As the curtain falls on this year’s A Level results day, a particularly poignant topic has been how this year’s grades are impacting student progression.

In a bid to bring to grade inflation in line with 2019, the last summer where full public exams went ahead, A* and A grades fell by more than eight percent (36.4% were marked at A* and A this year, last year 44.8% of exams were graded A or above).

The squeeze at the top end of the grade scale also meant an increase in competition for University places on certain courses, particularly those in heavy receipt of Government subsidies such as medicine and dentistry.

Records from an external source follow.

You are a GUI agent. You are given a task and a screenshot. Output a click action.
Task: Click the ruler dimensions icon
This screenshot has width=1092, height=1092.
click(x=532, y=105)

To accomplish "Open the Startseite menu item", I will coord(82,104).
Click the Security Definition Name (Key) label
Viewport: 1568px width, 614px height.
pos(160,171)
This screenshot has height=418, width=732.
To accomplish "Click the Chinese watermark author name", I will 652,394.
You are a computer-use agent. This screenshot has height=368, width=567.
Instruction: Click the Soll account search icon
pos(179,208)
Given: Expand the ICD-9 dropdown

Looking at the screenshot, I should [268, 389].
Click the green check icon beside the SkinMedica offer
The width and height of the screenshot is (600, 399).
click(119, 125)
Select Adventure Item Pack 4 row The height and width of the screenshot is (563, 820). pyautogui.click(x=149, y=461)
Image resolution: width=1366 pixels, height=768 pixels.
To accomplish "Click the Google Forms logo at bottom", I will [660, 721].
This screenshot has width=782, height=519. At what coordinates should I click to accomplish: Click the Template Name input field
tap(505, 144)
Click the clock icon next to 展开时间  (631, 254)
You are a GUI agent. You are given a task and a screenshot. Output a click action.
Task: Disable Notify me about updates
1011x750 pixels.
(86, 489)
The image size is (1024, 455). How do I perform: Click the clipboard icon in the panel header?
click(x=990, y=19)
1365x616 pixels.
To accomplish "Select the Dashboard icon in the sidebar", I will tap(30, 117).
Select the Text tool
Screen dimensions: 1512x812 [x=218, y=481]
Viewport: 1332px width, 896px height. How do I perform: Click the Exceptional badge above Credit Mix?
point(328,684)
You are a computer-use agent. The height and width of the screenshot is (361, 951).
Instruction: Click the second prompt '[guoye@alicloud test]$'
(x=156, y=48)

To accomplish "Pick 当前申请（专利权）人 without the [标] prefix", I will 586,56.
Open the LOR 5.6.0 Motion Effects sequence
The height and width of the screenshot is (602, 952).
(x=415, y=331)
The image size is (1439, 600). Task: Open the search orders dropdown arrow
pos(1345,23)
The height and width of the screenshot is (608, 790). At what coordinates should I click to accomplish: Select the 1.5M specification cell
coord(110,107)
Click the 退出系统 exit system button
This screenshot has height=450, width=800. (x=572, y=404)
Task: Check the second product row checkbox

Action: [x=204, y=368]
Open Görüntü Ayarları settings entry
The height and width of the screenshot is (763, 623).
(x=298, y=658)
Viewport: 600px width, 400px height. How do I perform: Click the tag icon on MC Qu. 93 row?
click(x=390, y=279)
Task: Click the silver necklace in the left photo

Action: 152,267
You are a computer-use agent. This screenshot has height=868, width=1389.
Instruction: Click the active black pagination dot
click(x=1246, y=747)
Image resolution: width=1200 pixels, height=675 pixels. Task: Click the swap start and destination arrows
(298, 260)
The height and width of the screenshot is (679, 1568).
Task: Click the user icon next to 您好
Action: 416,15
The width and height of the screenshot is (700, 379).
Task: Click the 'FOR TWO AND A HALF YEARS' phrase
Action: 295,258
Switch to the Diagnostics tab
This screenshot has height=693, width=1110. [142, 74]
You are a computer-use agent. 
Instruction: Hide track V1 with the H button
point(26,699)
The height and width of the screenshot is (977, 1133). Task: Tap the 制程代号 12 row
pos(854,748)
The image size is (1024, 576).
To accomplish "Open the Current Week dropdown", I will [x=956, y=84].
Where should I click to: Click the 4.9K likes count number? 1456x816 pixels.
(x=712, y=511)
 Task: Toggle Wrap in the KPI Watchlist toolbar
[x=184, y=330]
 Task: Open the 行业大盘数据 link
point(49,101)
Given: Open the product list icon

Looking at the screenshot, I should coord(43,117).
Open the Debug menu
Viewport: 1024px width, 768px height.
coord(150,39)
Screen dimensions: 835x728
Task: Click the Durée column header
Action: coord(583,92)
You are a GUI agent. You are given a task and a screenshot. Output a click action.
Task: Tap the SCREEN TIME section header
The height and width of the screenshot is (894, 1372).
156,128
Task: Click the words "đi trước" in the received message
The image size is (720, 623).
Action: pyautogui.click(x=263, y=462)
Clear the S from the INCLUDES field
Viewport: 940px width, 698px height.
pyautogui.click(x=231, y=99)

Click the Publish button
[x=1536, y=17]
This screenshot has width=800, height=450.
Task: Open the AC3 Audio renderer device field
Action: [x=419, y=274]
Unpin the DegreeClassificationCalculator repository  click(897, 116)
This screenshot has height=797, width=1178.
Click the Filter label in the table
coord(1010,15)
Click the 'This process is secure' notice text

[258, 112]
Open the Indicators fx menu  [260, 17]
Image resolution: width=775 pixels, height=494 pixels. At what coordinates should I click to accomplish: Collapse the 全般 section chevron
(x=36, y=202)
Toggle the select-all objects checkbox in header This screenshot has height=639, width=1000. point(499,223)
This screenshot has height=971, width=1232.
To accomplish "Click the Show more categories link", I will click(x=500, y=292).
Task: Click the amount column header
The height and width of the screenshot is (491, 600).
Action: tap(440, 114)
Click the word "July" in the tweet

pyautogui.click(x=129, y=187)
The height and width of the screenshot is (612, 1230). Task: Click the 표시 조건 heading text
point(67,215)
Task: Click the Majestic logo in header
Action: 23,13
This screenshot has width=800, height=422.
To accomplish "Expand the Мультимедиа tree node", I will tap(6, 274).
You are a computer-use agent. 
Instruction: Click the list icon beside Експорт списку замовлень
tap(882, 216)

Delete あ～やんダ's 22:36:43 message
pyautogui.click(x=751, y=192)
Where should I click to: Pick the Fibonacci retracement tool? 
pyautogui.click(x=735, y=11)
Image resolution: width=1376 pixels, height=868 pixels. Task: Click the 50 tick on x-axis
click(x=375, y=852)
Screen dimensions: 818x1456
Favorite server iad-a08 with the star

The Government’s decision to reintroduce a 7,500 cap on student numbers this year, having lifted it in 2020 and 2021 due to the cancellation of exams, has meant a selection of top-grade students have missed out on a place on a medicine or dentistry course.

The fallout from the Government’s decision led to a particularly spikey exchange between James Cleverly and the BBC’s Today Programme over medicine places and the current and projected NHS workforce shortages.

Mr Cleverly’s rebuttal highlighted that it is not a case of ‘flicking a switch’ to train more doctors.

What we have learned recently though, is there is a risk of repeating the mistakes of successive Governments and failing to strategically scale up the medicine talent pipeline as part of a long-term workforce plan.

Only last month, the Health and Social Care Select Committee’s workforce inquiry recommended the clearest and most urgent need for Government attention is workforce planning. In doing so, it backed the recommendation of the Medical Schools Council (MSC) and the Academy of Medical Royal Colleges (AMRC) that the number of medical school places in the UK should be increased to 14,500.

Jeremy Hunt, the committee’s Chair and Health Secretary under three different administrations from 2012 to 2018, assessment of NHS understaffing and a lack of long-term direction was that it presented, “a serious risk to staff and patient safety […] compounded by the absence of a long-term plan by the government to tackle it.”

When judging whether the number of medicine places should be increased, Mr Hunt’s hindsight and repeated calls to train more doctors make for interesting reading. In an interview with LBC, Mr Hunt recalled he, “did think the NHS needed more resources and […] it needed to be training more doctors, nurses, and midwives.”

Having been bound by collective responsibility, Mr Hunt says he was unable to act accordingly. Whilst what he, the MSC, and AMRC are proposing will not provide the short-term fix to the NHS’ headache, it will undoubtedly be something for the Government to consider as part of a longer-term plan; both for ensuring student progression and addressing NHS workforce challenges.